Let me tell you...sorting through childhood memories, clothes, and miscellaneous crap is a lot like what I imagine hiring a hooker is like: you know you paid for it, you know you can do whatever you want with it, but you're not exactly sure where to begin, and after a while, you just want it to go away. Same thing here. I had piles upon piles of birthday cards, emails, keepsakes, sorority shit, pictures, yearbooks, and the occasional angst-ridden love letter. I wanted to keep all of it. But I don't think that even my 900 sq. ft. apartment (with a fireplace! for those cold Atlanta nights) is big enough to hold everything.

(By the way, if you're ever interested in a good laugh, I highly suggest reviewing your high school yearbook. If you notice, most everyone that was good-looking in high school is now disgusting, and those who had a rough couple of years are probably slangin' dick all over town.

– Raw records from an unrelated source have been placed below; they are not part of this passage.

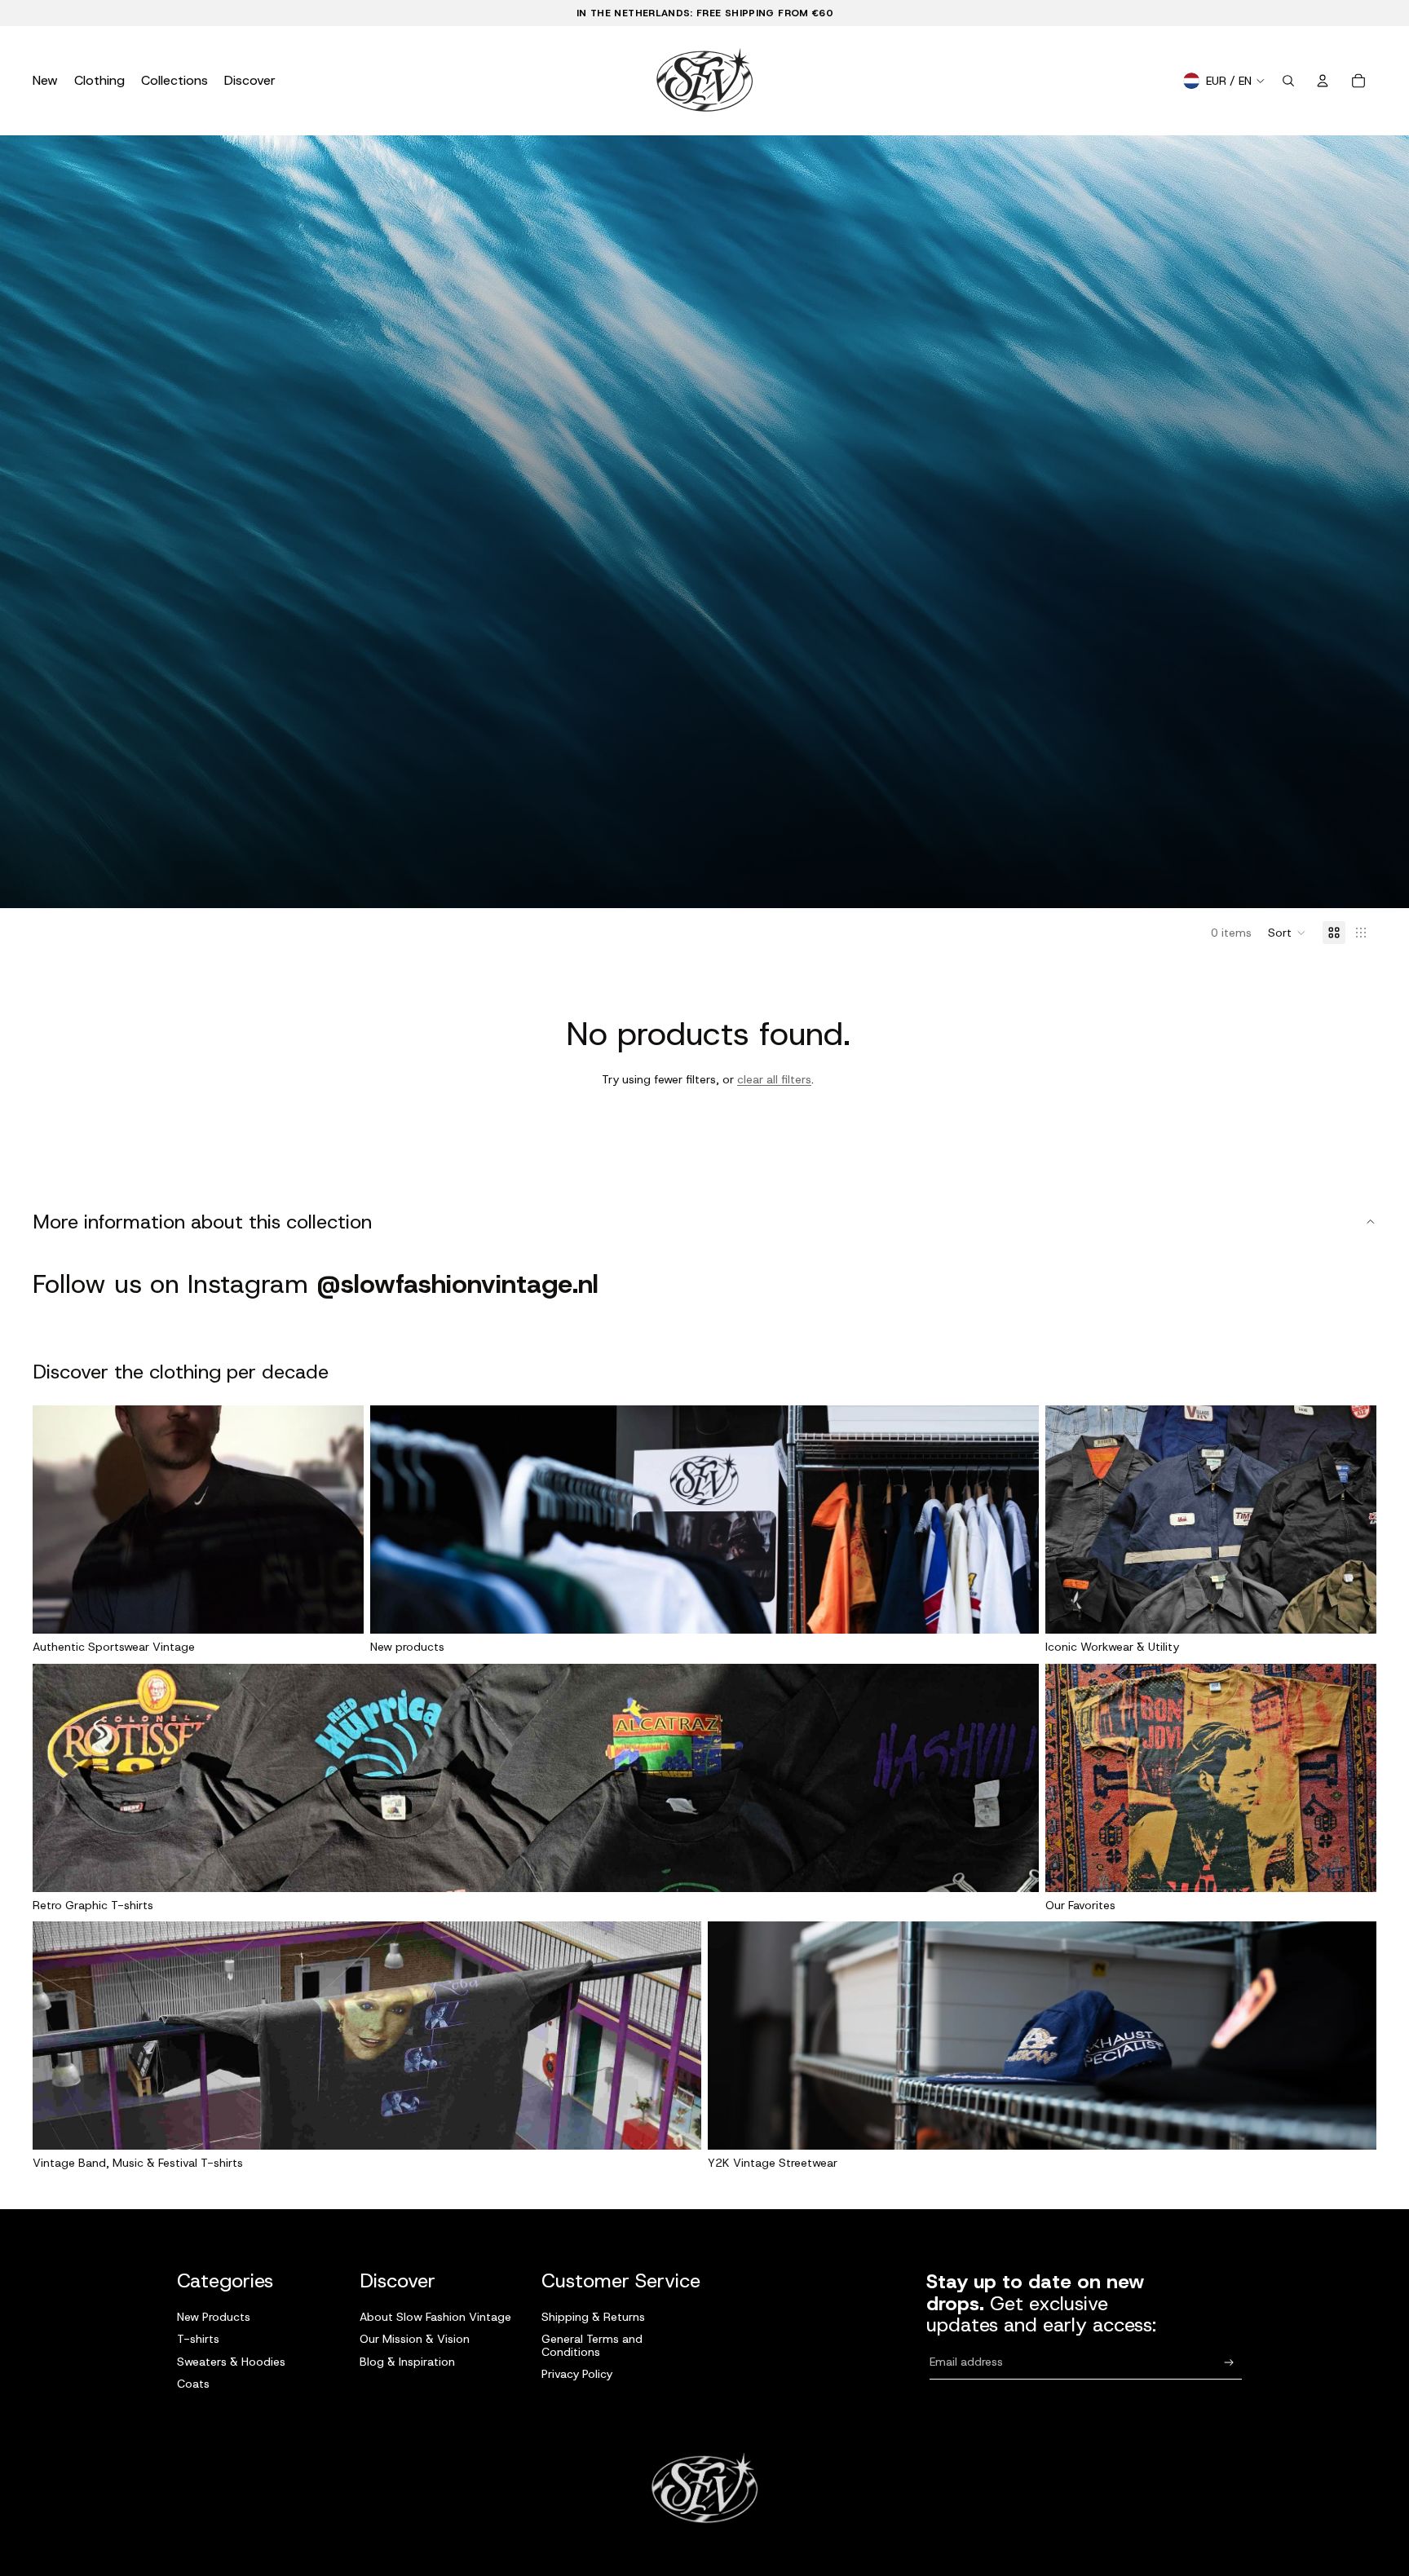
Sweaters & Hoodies (231, 2361)
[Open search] (1288, 81)
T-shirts (198, 2338)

I am sort of glad I didn't peak in high school for that very reason.)

Anyway, so I was wondering if anyone knows where my husband is...while looking through my elementary school yearbook (Brookville Elementary in Brookville, PA), I found a message in 1988 from Mike McEntire that was signed, "your husband". Looking back, I remember the day he came over to my house, we were married in front of the Nintendo by my friend Ashley, and we kissed and played with our "kids", aka my dolls. What a pussy.

He did give me a beautiful "diamond" ring from one of those 25-cent vending machines. I wore it until the day I moved away. But oddly enough, I remember feeling very free the day that I threw it in my Caboodles jewelry box on the first day of fourth grade, knowing that I was independent, and free to play Red Rover with whoever I wished at my new school. I am almost certain that this little f*cker Mike McEntire gave me some commitment issues.

Sorry, that was mainly unrelated to this post. The point of the post is that I got to love my family, drink some drinks, and hang out with some of the people most important to me. It couldn't have gotten any better than that.